“O melhor dos mundos possíveis”:
os limites da teoria leibniziana
DOI:
https://doi.org/10.52521/n51wwm82Palavras-chave:
Deus, mundos possíveis, mal, perfeição, otimismo metafísico.Resumo
o presente artigo examina a controversa tese leibniziana segundo a qual vivemos no melhor dos mundos possíveis, explorando suas implicações para o problema do mal e para a filosofia da religião. Partimos do reconhecimento de que a presença do mal constitui um dos desafios centrais à tradição teísta cristã, exigindo respostas que conciliem a perfeição divina com a realidade do sofrimento humano. A partir de uma pesquisa qualitativa e bibliográfica, analisamos como Leibniz compreende que este é melhor dos mundos possíveis, tal como exposta nos Ensaios de Teodiceia (1710) e em textos correlatos. Apresentamos que, longe de propor um otimismo ingênuo ou alheio à experiência humana, Leibniz defende um sistema metafísico altamente estruturado e complexo, no qual a criação do melhor mundo decorre da racionalidade, da sabedoria e da bondade divinas, articuladas por princípios como compossibilidade, razão suficiente e maximização da perfeição total.
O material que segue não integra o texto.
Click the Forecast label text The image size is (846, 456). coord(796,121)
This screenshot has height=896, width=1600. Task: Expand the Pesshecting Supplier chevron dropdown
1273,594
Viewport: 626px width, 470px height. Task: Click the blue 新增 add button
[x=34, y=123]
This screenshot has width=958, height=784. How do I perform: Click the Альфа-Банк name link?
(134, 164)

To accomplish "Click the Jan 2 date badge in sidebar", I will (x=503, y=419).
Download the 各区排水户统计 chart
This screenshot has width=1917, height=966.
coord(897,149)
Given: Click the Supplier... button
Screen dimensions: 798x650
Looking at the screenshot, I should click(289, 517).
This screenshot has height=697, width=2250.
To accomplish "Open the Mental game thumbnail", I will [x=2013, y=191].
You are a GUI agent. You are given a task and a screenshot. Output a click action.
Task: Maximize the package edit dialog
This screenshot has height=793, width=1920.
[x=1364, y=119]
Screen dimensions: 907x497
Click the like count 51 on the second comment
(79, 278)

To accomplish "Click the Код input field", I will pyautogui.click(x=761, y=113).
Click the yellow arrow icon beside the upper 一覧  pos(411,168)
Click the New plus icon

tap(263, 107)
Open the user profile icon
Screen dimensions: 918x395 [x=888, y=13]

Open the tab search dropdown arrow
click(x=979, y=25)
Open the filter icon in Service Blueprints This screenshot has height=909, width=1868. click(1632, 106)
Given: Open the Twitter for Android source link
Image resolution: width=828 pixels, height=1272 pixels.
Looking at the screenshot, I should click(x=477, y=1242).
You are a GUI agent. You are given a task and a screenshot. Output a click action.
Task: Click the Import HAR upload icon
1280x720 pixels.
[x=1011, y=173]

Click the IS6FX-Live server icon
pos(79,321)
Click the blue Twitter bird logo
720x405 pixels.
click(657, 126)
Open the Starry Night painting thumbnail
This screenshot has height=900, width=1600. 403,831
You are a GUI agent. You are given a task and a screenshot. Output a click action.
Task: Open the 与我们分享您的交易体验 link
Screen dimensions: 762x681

Ao discutir as principais críticas dirigidas a essa tese e suas respostas, buscamos contribuir tanto para o debate historiográfico em torno da teodiceia quanto para a compreensão contemporânea do problema do mal, oferecendo uma interpretação acessível dessa dimensão essencial do pensamento leibniziano.
Palavras-chave: Deus, mundos possíveis, mal, perfeição, otimismo metafísico.